Exercise objective:
Retype the data below word for word, starting with the line that contains "How do I perform: Select" and going on through the line that contains "This screenshot has width=697, height=516.", with both of those lines included. Leave the pictures out of your answer.

[Pointing data for screenshots and pages]
-----

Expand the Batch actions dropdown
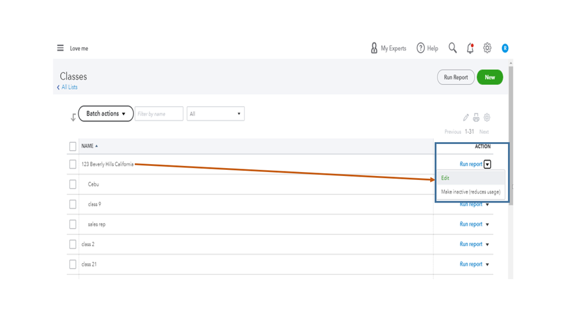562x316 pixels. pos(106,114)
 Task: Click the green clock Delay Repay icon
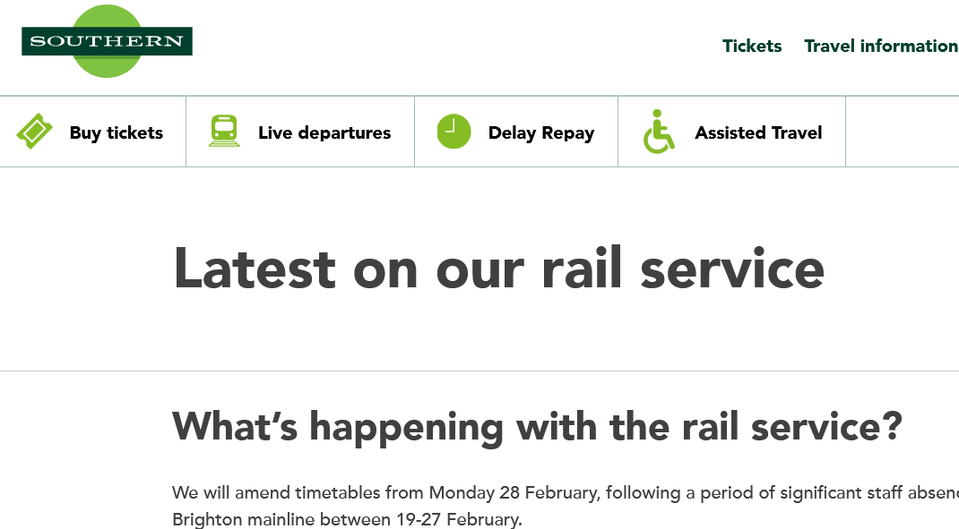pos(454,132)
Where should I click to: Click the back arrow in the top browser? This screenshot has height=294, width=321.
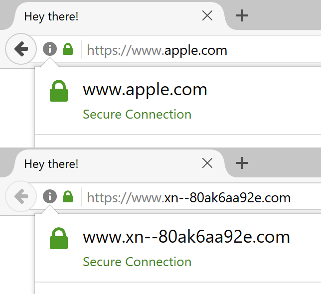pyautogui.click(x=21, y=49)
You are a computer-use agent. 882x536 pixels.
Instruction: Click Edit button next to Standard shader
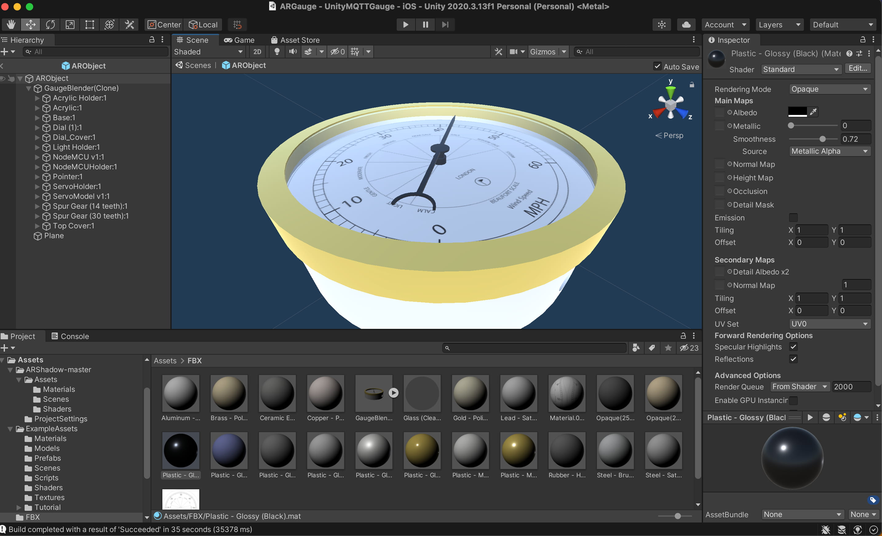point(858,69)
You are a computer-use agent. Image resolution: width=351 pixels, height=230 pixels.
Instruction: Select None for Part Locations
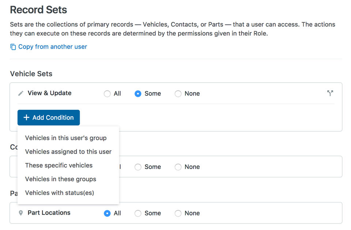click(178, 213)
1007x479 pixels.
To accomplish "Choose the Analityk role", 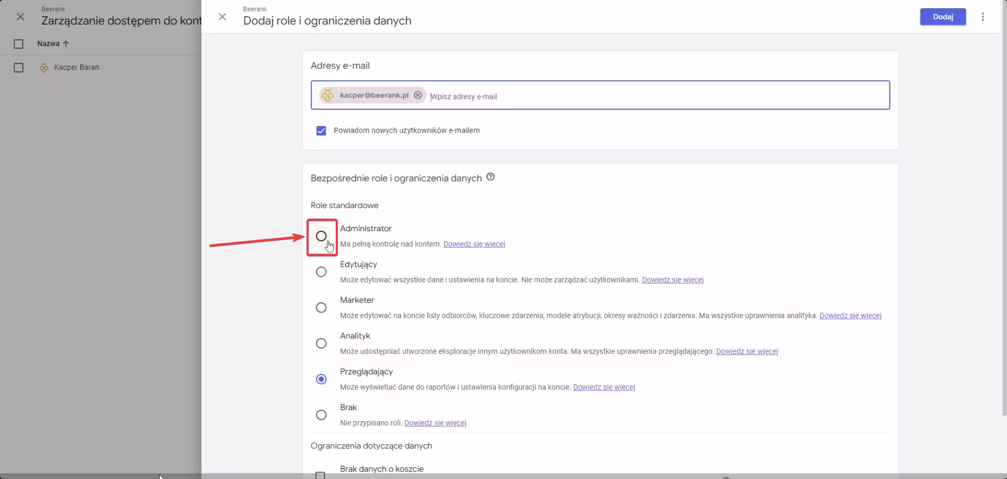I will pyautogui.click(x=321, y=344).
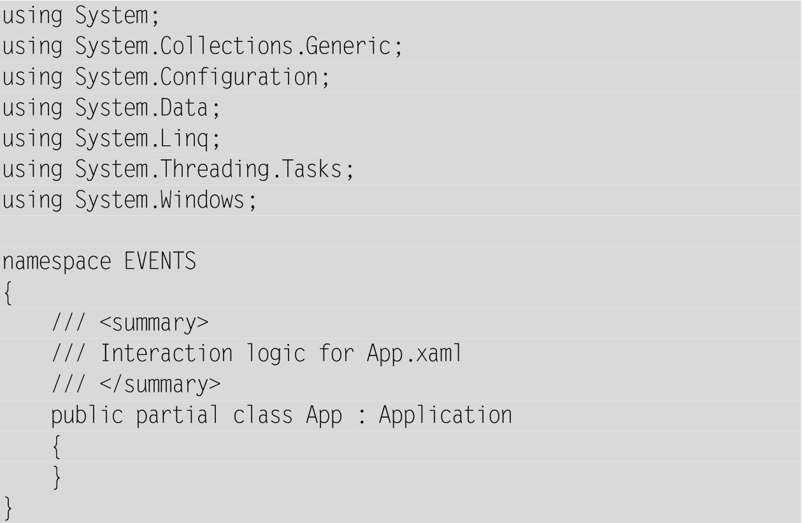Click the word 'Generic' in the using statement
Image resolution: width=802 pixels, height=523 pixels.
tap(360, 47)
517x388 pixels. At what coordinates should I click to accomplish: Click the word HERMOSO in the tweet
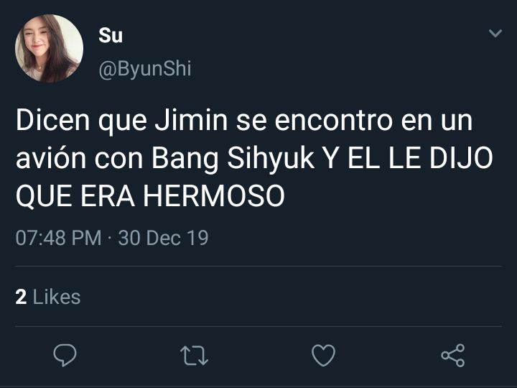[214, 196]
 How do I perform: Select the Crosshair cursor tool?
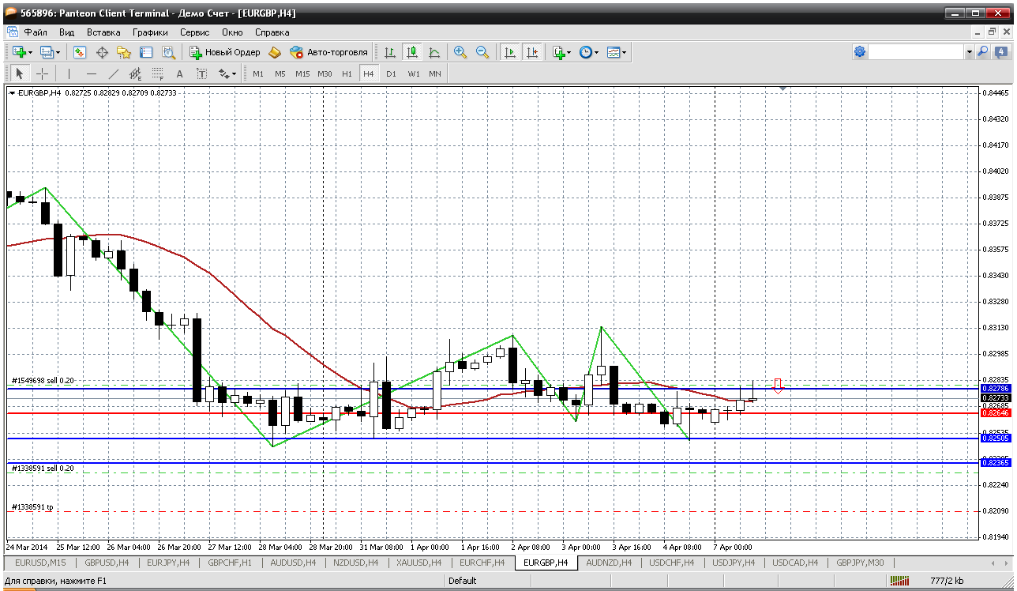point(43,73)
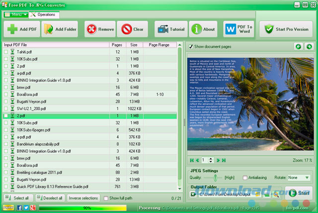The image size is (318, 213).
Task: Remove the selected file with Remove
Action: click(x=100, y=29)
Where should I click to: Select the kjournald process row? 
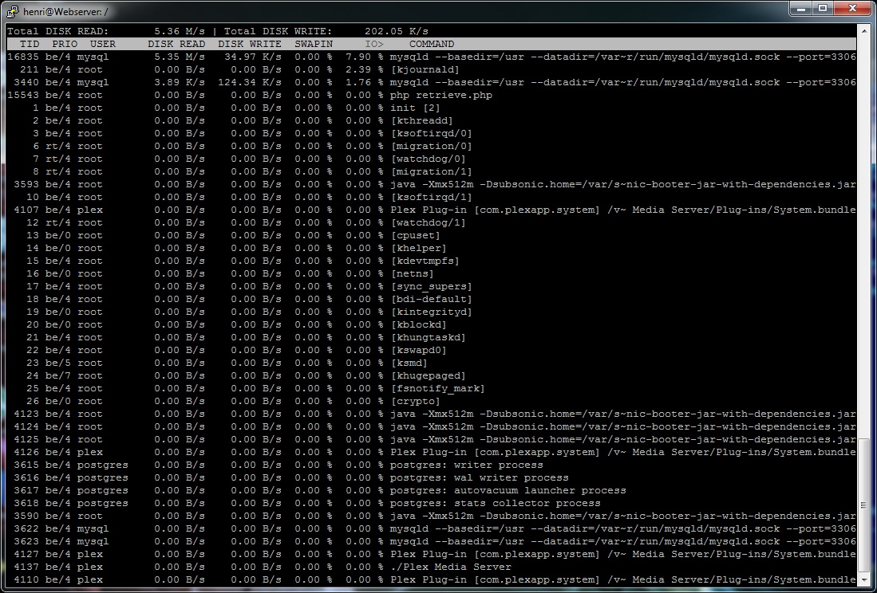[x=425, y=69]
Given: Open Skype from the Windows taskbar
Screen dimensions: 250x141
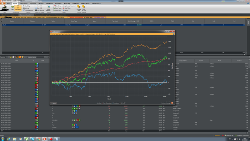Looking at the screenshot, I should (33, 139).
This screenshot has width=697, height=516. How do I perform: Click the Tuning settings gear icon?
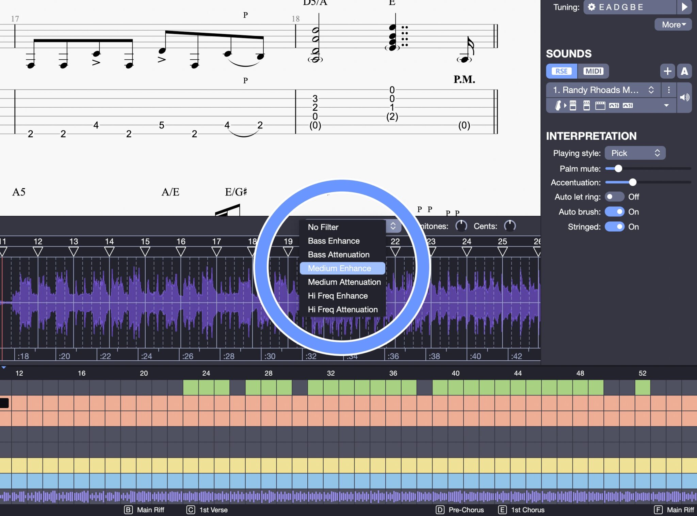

-----

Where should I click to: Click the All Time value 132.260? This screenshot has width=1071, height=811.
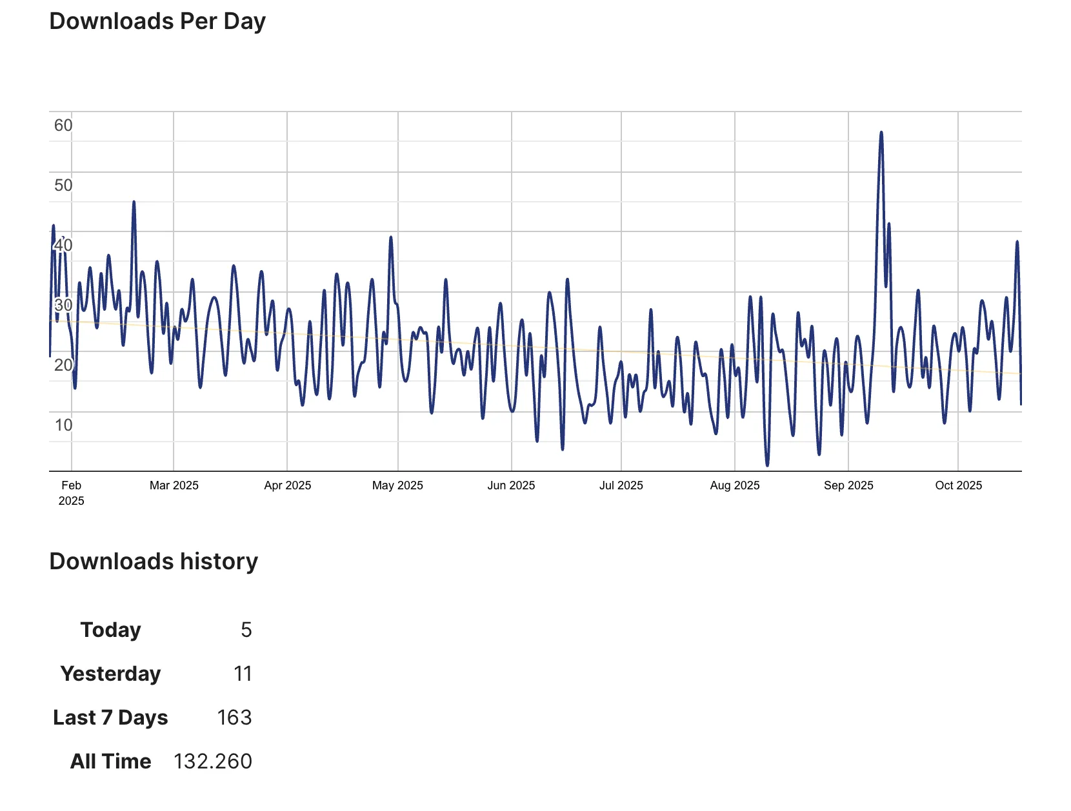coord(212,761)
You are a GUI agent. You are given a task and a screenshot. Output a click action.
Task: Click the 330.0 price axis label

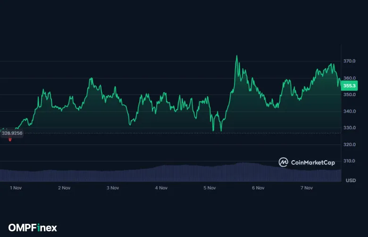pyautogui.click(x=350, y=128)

-----

Solution to this problem:
 How do I perform: Select the Crosshair cursor tool?
point(43,73)
The image size is (318, 213).
Task: Remove the selected file with Remove
Action: click(x=100, y=29)
Where should I click to: Select the kjournald process row? 
[x=425, y=69]
Given: Open Skype from the Windows taskbar
Screen dimensions: 250x141
Looking at the screenshot, I should (33, 139).
This screenshot has width=697, height=516. How do I perform: Click the Tuning settings gear icon?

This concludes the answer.